TASK TO CARRY OUT — Return every line in the entries below where the word "zamerať" shows up.

Stored items:
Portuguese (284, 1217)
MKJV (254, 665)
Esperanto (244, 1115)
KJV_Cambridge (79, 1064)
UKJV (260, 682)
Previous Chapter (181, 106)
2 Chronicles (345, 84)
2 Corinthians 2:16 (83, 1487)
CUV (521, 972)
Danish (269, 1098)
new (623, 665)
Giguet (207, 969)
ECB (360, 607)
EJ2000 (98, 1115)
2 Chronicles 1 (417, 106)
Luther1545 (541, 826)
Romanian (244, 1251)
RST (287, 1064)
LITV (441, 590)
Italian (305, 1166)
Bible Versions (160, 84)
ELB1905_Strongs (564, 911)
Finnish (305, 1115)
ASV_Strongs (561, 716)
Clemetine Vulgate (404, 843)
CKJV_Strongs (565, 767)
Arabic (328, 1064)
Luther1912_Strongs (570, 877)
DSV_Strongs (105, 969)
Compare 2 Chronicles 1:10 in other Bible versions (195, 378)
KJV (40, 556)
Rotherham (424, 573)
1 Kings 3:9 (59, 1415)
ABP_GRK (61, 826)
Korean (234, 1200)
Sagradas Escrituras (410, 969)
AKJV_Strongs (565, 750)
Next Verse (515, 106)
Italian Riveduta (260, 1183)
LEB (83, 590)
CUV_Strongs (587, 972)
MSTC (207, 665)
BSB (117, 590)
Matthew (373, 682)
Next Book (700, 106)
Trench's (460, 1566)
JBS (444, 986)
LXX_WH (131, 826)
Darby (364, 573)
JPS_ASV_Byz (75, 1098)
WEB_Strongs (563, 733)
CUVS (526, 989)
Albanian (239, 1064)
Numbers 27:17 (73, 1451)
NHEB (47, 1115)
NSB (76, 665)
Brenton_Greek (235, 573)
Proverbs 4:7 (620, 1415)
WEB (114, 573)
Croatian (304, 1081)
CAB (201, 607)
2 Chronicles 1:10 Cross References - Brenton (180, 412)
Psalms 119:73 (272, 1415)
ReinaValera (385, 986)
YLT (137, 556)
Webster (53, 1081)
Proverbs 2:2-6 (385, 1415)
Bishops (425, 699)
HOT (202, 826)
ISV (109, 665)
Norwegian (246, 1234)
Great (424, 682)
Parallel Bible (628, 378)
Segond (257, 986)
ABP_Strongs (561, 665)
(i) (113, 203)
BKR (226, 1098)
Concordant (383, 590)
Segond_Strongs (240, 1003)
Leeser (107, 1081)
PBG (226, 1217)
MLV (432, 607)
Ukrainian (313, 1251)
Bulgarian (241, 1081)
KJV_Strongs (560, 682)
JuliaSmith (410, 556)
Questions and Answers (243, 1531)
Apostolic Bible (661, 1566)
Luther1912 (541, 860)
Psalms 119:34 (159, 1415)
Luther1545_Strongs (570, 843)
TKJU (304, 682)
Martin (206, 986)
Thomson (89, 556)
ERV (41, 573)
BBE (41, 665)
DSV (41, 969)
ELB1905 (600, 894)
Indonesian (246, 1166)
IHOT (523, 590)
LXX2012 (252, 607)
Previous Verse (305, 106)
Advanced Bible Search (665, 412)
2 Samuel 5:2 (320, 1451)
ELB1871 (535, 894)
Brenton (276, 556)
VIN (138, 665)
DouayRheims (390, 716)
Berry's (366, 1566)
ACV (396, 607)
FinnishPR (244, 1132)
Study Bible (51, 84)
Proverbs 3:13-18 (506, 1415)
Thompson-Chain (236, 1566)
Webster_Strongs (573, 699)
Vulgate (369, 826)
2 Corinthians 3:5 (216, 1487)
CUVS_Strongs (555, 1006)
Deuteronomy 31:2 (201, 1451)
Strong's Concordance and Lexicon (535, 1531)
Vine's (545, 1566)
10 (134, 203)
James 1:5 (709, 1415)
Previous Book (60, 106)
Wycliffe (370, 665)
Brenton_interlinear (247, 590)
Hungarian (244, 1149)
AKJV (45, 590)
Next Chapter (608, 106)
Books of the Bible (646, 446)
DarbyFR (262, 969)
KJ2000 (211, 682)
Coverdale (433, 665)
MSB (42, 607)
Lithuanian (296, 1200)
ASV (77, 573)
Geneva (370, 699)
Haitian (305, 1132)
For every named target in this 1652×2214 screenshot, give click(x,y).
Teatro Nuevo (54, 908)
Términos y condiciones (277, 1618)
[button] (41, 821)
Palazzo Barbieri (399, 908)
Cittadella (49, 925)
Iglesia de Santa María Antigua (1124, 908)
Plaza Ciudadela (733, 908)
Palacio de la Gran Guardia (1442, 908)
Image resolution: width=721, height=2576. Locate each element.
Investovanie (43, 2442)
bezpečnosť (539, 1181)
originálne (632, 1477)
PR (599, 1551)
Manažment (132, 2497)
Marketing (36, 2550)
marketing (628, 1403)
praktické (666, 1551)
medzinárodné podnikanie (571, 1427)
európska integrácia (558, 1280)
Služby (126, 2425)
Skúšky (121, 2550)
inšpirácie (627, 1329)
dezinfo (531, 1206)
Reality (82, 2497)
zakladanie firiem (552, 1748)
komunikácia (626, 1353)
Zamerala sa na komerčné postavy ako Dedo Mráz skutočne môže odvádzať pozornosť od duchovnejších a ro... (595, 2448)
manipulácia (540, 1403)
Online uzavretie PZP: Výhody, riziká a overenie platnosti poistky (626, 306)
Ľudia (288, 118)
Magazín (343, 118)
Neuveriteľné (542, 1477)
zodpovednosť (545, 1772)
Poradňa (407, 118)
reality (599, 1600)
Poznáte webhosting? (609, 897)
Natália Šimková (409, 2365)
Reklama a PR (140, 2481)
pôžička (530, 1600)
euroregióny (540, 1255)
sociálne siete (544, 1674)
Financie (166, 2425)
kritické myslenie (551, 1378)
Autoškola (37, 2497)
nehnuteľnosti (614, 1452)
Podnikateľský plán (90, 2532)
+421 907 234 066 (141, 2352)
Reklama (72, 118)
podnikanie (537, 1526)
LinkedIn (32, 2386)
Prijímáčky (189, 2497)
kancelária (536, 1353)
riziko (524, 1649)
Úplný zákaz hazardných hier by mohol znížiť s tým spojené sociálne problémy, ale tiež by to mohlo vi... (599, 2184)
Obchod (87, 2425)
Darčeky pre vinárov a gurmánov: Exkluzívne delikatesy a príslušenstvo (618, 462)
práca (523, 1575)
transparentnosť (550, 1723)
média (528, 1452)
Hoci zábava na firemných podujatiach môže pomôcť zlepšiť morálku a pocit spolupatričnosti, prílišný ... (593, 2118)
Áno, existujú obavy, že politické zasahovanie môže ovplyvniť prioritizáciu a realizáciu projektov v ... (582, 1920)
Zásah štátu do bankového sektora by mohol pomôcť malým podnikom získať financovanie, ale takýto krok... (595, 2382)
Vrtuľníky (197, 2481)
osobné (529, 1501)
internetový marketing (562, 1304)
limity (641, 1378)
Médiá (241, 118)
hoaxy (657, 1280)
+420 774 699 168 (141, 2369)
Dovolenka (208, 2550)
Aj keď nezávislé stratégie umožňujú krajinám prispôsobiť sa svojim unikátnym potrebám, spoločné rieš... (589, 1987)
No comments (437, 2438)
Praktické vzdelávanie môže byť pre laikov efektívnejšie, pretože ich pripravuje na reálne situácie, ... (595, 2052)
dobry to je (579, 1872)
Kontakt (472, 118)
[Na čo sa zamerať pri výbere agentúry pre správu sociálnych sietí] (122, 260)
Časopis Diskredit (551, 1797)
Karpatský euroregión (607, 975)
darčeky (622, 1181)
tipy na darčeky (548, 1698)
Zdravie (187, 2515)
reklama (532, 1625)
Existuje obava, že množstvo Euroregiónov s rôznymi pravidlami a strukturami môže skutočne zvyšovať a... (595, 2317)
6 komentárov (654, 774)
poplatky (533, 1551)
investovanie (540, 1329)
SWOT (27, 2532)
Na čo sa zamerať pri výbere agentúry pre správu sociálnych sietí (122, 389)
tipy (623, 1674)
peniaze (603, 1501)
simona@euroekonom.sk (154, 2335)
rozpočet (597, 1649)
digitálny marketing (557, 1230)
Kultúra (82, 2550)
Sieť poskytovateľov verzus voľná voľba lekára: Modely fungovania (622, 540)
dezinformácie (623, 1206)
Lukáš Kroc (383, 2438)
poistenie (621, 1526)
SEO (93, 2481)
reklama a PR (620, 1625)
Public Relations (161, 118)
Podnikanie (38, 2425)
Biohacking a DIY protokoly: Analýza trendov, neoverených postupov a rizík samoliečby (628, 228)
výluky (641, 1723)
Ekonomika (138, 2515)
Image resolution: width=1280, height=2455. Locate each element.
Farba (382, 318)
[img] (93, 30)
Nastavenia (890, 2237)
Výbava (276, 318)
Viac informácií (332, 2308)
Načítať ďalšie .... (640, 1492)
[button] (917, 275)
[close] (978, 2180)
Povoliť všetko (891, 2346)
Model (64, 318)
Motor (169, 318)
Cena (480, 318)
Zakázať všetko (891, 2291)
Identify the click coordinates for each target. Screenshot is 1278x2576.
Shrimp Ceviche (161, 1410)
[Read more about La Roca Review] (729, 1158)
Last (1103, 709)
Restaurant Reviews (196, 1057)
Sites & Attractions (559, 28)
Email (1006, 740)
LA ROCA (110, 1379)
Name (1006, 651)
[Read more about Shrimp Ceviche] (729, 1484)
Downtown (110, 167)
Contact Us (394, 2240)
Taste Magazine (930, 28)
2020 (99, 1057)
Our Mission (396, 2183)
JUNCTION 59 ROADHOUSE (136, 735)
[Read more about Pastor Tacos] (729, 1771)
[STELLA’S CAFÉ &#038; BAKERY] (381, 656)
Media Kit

RESPONSE TO THE EXERCISE —
[Na čo sa zamerať pri výbere agentúry pre správu sociálnych sietí] (122, 260)
Na čo sa zamerať pri výbere agentúry pre správu sociálnych sietí (122, 389)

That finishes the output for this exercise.